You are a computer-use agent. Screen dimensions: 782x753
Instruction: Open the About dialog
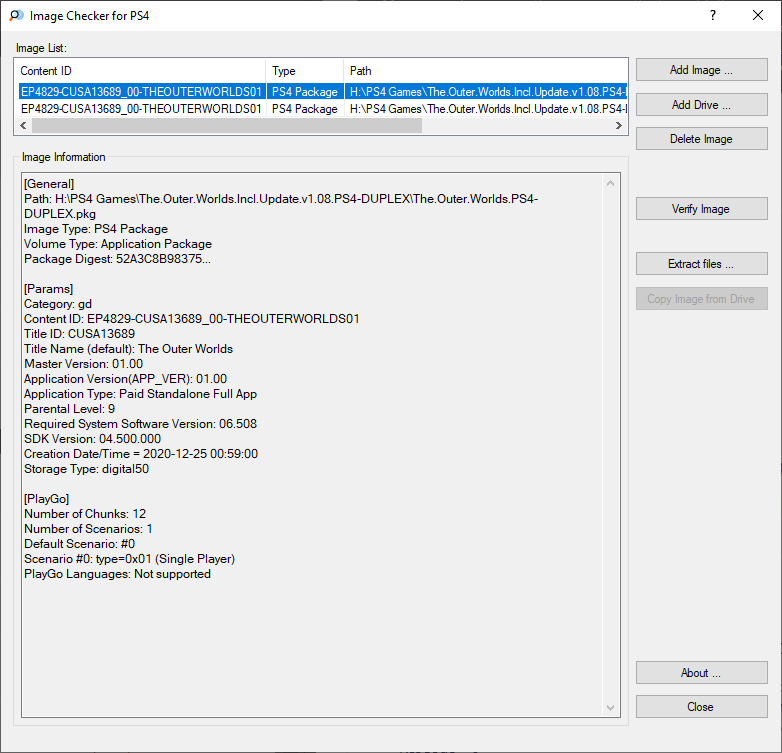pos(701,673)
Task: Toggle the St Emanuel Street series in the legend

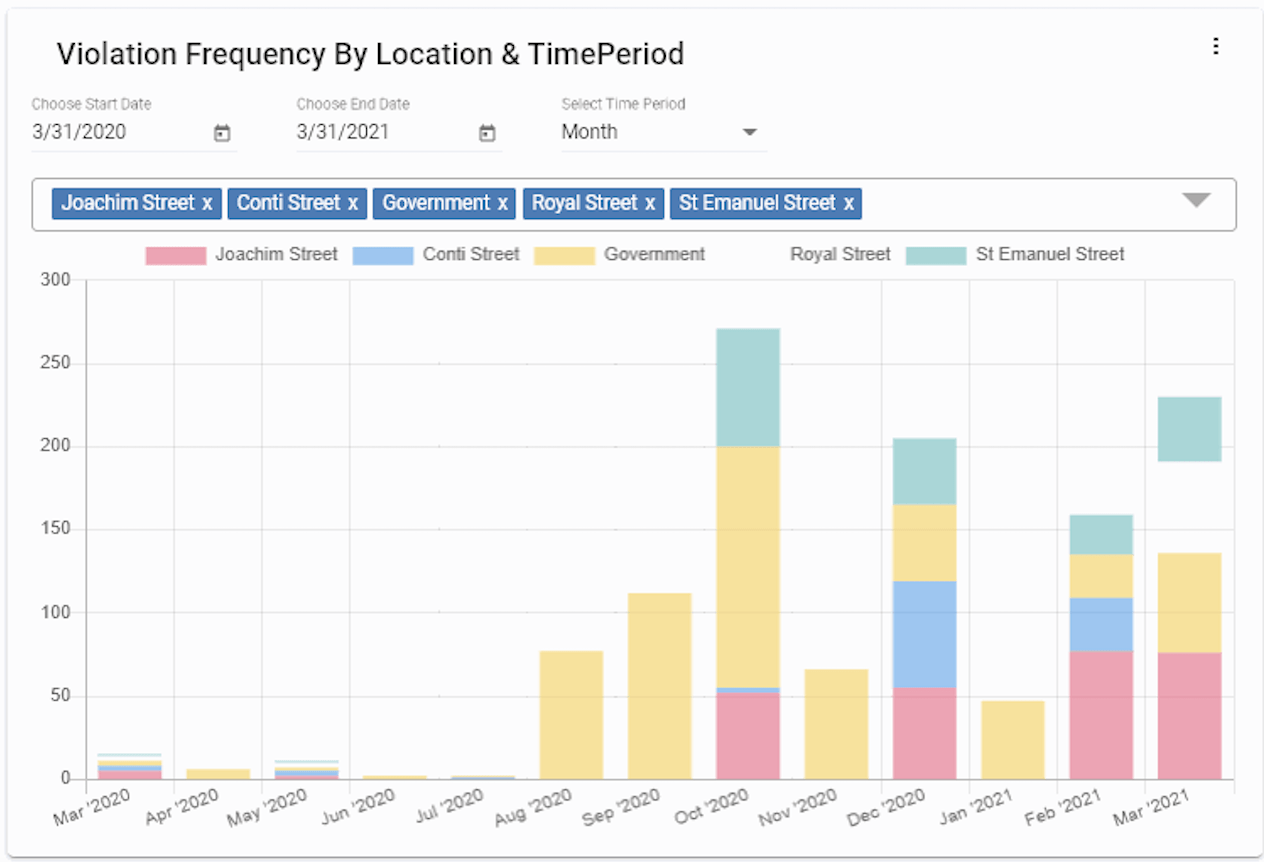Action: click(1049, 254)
---
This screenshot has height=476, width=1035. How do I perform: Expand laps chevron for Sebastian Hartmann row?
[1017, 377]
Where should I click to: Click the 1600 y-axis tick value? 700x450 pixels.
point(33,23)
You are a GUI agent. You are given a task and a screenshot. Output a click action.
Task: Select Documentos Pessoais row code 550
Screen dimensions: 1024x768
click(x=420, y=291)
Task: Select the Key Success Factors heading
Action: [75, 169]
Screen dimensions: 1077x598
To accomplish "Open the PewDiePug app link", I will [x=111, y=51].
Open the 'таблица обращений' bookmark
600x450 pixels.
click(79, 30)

◆ To do
Only lines containing the word "agent" should appear in the answer, and every such line from the records above must be there.

◆ Response area
You are a computer-use agent. Screen dimensions: 782x753
You are a GUI agent. You are given a task and a screenshot. Output a click action.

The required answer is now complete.